There was an interesting thread on Pitt's Rivals board last week. Remember that story from two weeks ago regarding Barry Alvarez and Big Ten expansion? The article's author supposedly went on a Pittsburgh radio station, and gave his opinion on the leading expansion candidate. As a disclaimer, please note that the supposed conversation is not available online, and hence I cannot verify the story at all.
As previously established, when it comes to this topic, Alvarez seems to be sharing more than most. When he's talking about Eastern travelling partners and the New York media market, when all of the leaks seem to be talking about expansion solely in terms of cable subscriber revenue (beyond any jump solely from the move to twelve teams), everyone's inclination of course is going to be to start connecting the dots.
However, Barry giveth, and he taketh away.
The Big Ten generates more money than any other conference, thanks in part to its one-of-a-kind Big Ten Network. And no one in the conference, not even enthusiastic expansion advocates such as Wisconsin athletic director Barry Alvarez, wants to sacrifice a dime of the roughly $22 million each school gets a year.
"You just don't jump into the league and get a full share of what everyone else in this league has established over time," Alvarez said. "I think someone has to buy their way into the league."
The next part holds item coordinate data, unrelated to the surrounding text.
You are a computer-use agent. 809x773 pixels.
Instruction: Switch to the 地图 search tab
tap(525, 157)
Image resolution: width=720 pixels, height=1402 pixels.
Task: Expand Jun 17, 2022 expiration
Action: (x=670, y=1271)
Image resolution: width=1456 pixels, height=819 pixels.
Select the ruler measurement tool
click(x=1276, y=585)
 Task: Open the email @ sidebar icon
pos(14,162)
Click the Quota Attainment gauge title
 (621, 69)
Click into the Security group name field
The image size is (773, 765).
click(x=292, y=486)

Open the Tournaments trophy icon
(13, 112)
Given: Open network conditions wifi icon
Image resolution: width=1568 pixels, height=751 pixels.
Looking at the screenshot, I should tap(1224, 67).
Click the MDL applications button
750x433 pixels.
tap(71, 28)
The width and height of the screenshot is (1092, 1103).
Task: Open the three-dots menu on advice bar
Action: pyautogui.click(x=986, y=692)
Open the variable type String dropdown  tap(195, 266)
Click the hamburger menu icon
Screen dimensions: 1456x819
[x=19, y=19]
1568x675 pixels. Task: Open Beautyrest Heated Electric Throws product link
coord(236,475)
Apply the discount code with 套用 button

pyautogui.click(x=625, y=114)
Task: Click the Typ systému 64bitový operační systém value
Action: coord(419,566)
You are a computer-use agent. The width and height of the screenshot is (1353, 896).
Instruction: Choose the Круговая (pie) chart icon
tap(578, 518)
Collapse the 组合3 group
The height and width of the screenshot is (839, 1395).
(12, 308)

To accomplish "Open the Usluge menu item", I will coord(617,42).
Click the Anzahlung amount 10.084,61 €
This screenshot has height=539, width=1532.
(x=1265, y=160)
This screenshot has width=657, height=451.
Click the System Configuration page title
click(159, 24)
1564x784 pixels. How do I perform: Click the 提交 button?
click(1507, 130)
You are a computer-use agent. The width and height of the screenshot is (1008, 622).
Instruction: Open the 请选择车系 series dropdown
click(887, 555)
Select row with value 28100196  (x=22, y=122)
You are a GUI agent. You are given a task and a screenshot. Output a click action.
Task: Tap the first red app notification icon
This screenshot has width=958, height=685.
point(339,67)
Makes sense. The new kid on the block isn't going to get an equal share of the pie from day one. That's more of an issue for dream candidates like Texas and Notre Dame, than a Rutgers, which wouldn't look that gift horse in the mouth. Take into account the $5m exit fee from the Big East, and it's even less of an immediate windfall. However, that doesn't change how much of a no-brainer the jump would be in terms of the athletic department's long term fiscal future.
Read that whole AP article, because there's some detailed information about the Big Ten's mindset (adding Penn State was a disappointment, and they really have to cover their bases this time), and where exactly the $22m yearly figure comes from.
Penn State, according to University of Chicago economist Allen Sanderson, hasn't delivered as much of the East Coast TV audience as the Big Ten would have liked.
"For New Yorkers, they think Penn State is somewhere right around California," he said.
Well, yeah, it'll be a challenge even with Rutgers being the best candidate for cracking the New York media market. The key remains getting Time Warner and Cablevision on board with covering the Big Ten Network in on the other side of the Hudson. Even more so than the Big Ten movers and shakers like Alvarez, Paterno, Delaney, Tim Pernetti needs to be focusing his attention on leveraging his extensive rolodex of contacts in the media industry to clear the way of obstacles, just like he used to for Terrell Willis, and get this deal over the goal line. It's only a fortune and the fate of the entire athletic department at stake.